---------- Extrait du document ----------

Entretien

Éric Fottorino nous parle de Des gens sensibles

« J’avais vingt ans et j’avais écrit le plus beau roman du monde. Ce n’est pas moi qui le disais, c’était Clara. Je croyais tout ce que disait Clara. J’allais sur mes vingt-trois ans mais je prétendais en avoir vingt. Je ne supportais pas l’idée de vieillir. Vieillir c’était perdre son temps. »

Peut-on lire Des gens sensibles comme le roman des origines du romancier que vous êtes devenu ?

C’est une histoire qui vient de loin car j’ai commencé à l’écrire au tout début des années 2000, comme si je voulais consigner un monde et des personnages qui appartenaient au 20e siècle. Depuis 25 ans j’espérais un jour trouver la force et l’inspiration de mener à bien ce récit qui puise sa source dans une double rencontre qui a marqué ma vie, ma vie d’écrivain et ma vie tout court. Deux êtres blessés qui trouvaient une réparation, et la justification de leur vie, dans la littérature, l’une en la défendant avec passion, l’autre en opposant le roman à la violence du monde qu’il éprouvait dans son âme comme dans son corps à travers le drame de la guerre civile qui ravageait l’Algérie, son pays. L’un et l’autre sont morts, je devrais dire se sont laissé mourir. J’étais désemparé de les voir sombrer, puis de les perdre. Il m’appartenait d’écrire notre histoire, comme une fidélité, et un signe de gratitude envers deux êtres qui m’ont donné une foi inébranlable en l’écriture. Et surtout d’écrire un roman en prenant toute liberté avec la réalité que nous avons partagée ensemble, tendre et dramatique, il y a maintenant trente ans.

----------

Reprenez l'entretien avec Éric Fottorino sur son roman Des gens sensibles et poursuivez-le à partir de sa dernière phrase.

---------- Relevé ----------

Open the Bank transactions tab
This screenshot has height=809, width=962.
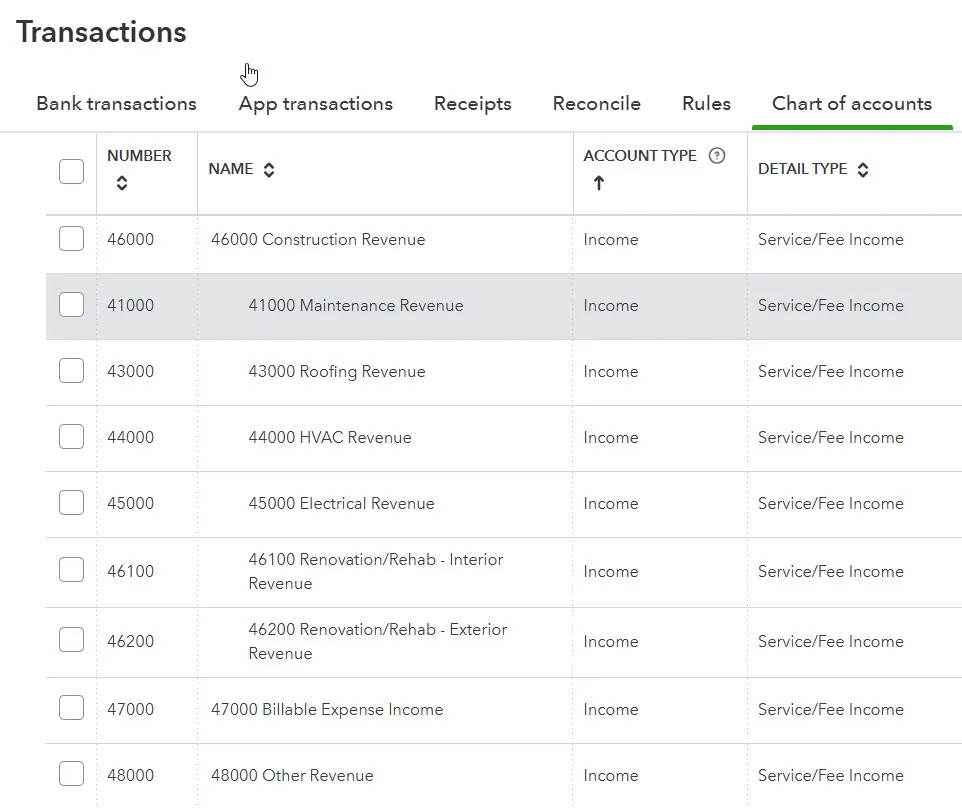pyautogui.click(x=116, y=104)
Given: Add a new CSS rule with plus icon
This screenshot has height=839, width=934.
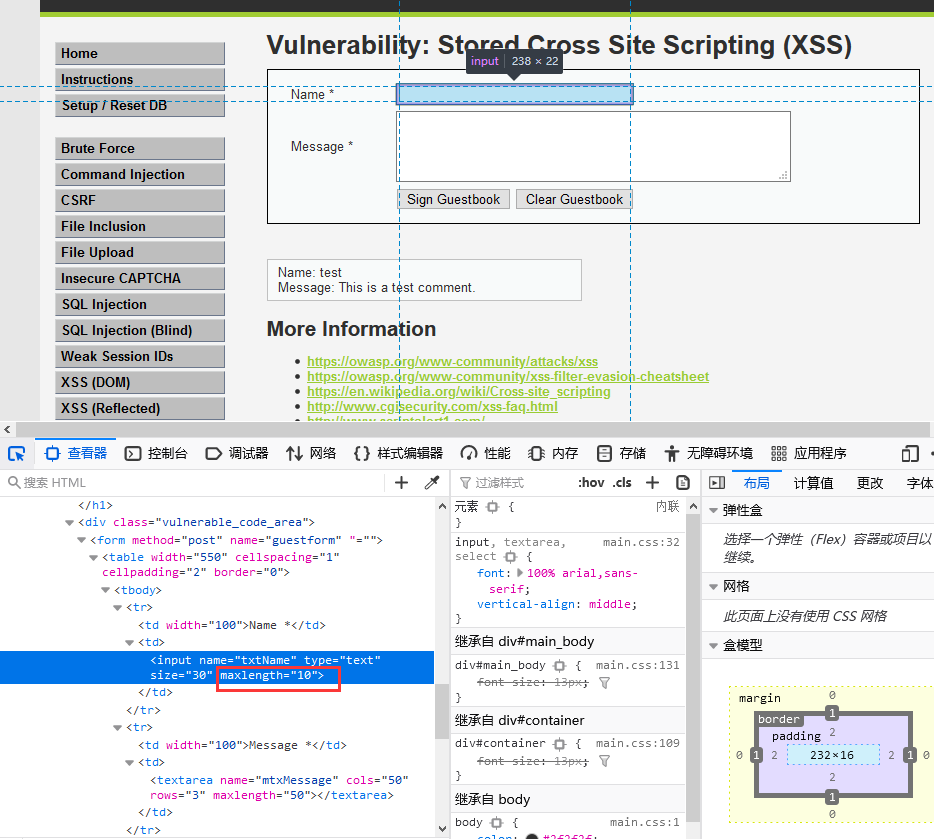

----------

• [Réponse]
 

Pour Clara l’attachée de presse, comme pour Saïd l’écrivain algérien, la littérature passe avant leur propre vie. Pensez-vous que la littérature est plus grande que la vie ?

Depuis mon premier roman (Rochelle, 1991) – Des gens sensibles est le seizième –, la même sensation se renouvelle en moi : je ne comprends ma vie seulement en l’écrivant, après qu’elle a passé par le filtre de l’écriture romanesque, de la fiction, avec ce qu’elle accorde d’imaginaire et de respiration. La littérature n’est pas plus grande que ma vie, elle est ma vie. Dans ce texte, Clara vit intensément pour faire éclore ce qu’elle reconnait de talent chez un jeune auteur. Elle sait l’exigence de l’écriture, les risques de se perdre. Et si Saïd s’accroche encore un peu à la vie, c’est qu’il se tient au fil ténu des mots. Un fil qui va finir par se briser à force de voir ses proches assassinés.

 

Les menaces qui pèsent sur Saïd entrent en résonance frappante avec l’actualité. Est-ce une fatalité de voir les écrivains, les artistes, servir de boucs émissaire ?

Je n’ai pas poursuivi l’écriture de ce roman en l’an 2000 car je ne parvenais pas à conserver l’intensité que j’avais donnée à mon démarrage. Comme si l’énergie initiale, peut-être l’énergie du désespoir de cette double mort, m’avait abandonné. J’ai enfin réussi à le reprendre en 2017 après un accident qui m’immobilisa, sauf ma main gauche. Dans cette contrainte inattendue, moi qui suis droitier, j’ai réussi à l’écrire sur mon clavier en retrouvant la première intensité perdue. Mais il me manquait un pan de l’histoire que je suis allé chercher plus tard à Tanger, en 2023. Et voilà que ce texte sauvé de tant de vicissitudes et enfin mené à son terme parait au moment où mon ami Boualem Sansal est embastillé en Algérie. Je suis troublé par cette étrange synchronicité. Comme si le roman savait avant moi quelle serait son heure. Ce n’est pas une fatalité, mais cela le deviendra si nous l’acceptons sans combattre l’obscurantisme.

 

Très nostalgique, le roman se déroule dans une ambiance assez crépusculaire, entre chien et loup. Est-ce la raison du choix d’une citation de Patrick Modiano en épigraphe ?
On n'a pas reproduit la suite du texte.